Keywords: COVID-19, SARS-CoV-2, SARS-CoV-2 variants, SARS-CoV-2 B.1.617.2 variant vaccines, Delta variant, efficacy, side effect, meta-analysis, effectiveness

1. Introduction

Severe acute respiratory syndrome coronavirus 2 (SARS-CoV-2) caused more than 82 million known cases by the end of 2020 [1]. To prevent the spread of COVID-19, significant progress has been achieved in developing several COVID-19 vaccines to reduce the rate of transmission, severity of the disease, symptom development, and hospitalizations and increase the recovery rate [2]. This has been demonstrated by clinical trials [3,4,5] and real-world evidence [6,7,8,9]. However, the emergence of new variants, especially those related to the spike gene function, threatens the efficacy of current vaccines [10]. New variants that acquire genomic mutations leading to enhanced transmission, immune system evasion, and/or pathogenicity have been classified as Variants of Concern (VOCs). The World Health Organization (WHO) reported the main SARS-CoV-2 VOCs along with the country of the first detection and the date of designation including the Alpha variant (B.1.1.7) in the United Kingdom on 18 December 2020, the Beta variant (B.1.351) in South Africa on 18 December 2020, the Gamma variant (P.1) in Brazil on 11 January 2021, the Delta variant (B.1.617.2) in India on 11 May 2021 [11], and the most recent variant, Omicron (B.1.1.529), in South Africa on 26 November 2021 [11,12,13].

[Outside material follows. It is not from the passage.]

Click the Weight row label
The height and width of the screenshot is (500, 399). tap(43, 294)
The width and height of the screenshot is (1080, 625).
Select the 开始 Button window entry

The spike (S) protein, which is the principal target in COVID-19 vaccines [13], is one of the five structural proteins of SARS-CoV-2 that has two different subunits. The S1 subunit, which contains the receptor-binding domain, mediates attachment to the cell surface receptors used by SARS-CoV-2, mainly the angiotensin-converting enzyme 2. The S2 subunit is responsible for the membrane fusion that is necessary for the viral entry into the host cell [14]. As with other RNA viruses, SARS-CoV-2 benefits from a high mutation rate, resulting in extensive adaptability [15]. Mutations in the receptor-binding domain of the S protein seem to have a crucial impact on the infectivity, immune reaction, and pathogenicity of the virus [16]. Since the new variants of SARS-CoV-2 have multiple mutations including those in the S protein, there is a concern whether the mutations might change the antigenicity of the virus and subsequently the effectiveness of vaccines [17].

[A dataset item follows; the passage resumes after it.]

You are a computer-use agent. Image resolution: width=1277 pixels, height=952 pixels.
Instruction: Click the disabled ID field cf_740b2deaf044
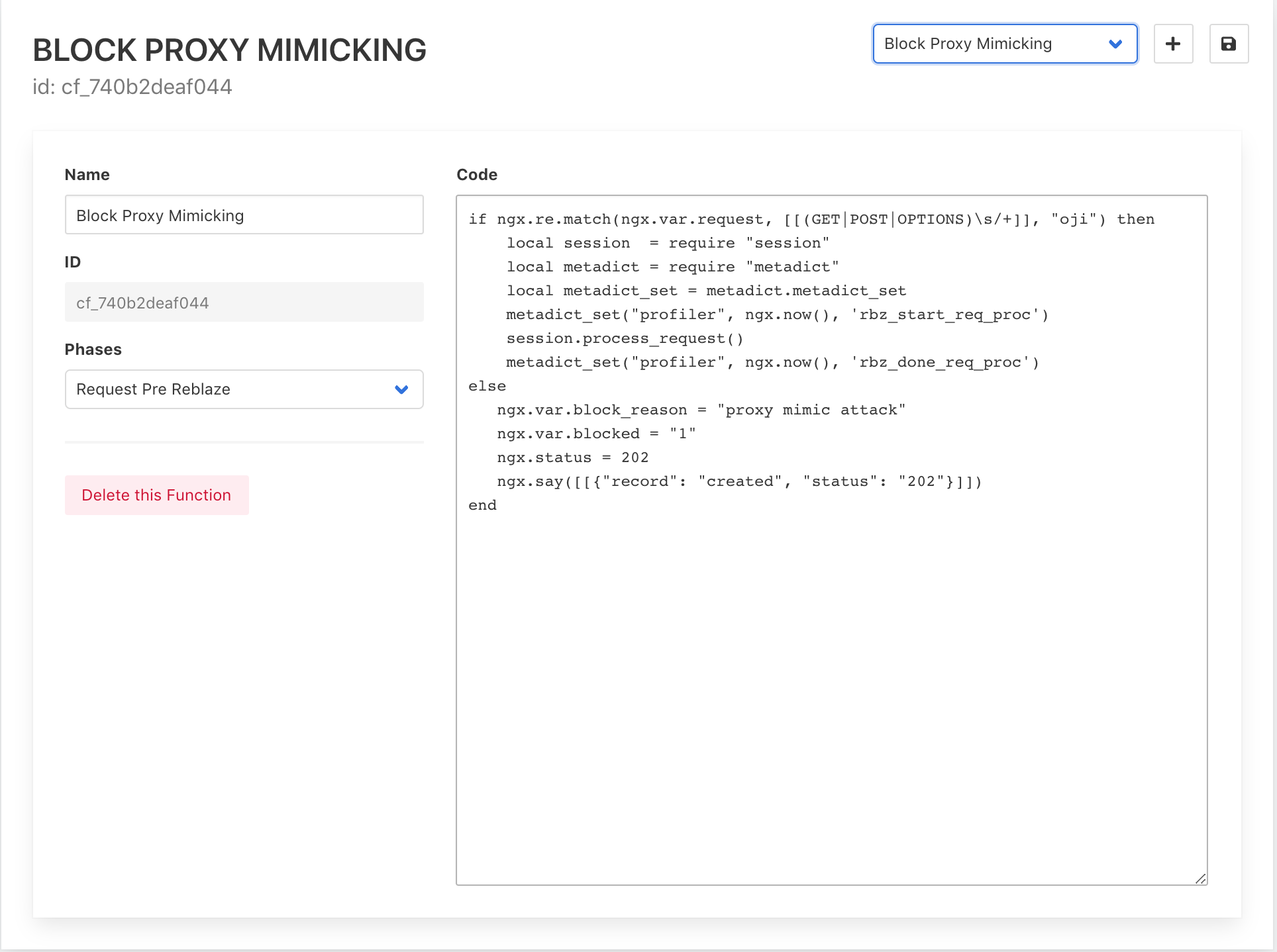click(244, 303)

The Delta variant, one of the VOCs, caused a significant surge in COVID-19 cases in India, reaching over 400,000 daily new cases and 4000 daily new deaths by May 2021 [18]. Moreover, this variant was reported in 43 countries simultaneously, including drastic surge cases in the United Kingdom, mostly linked with traveling from India and community transmission [19], which created concern since the effectiveness of the existing vaccines against this variant was unclear [20].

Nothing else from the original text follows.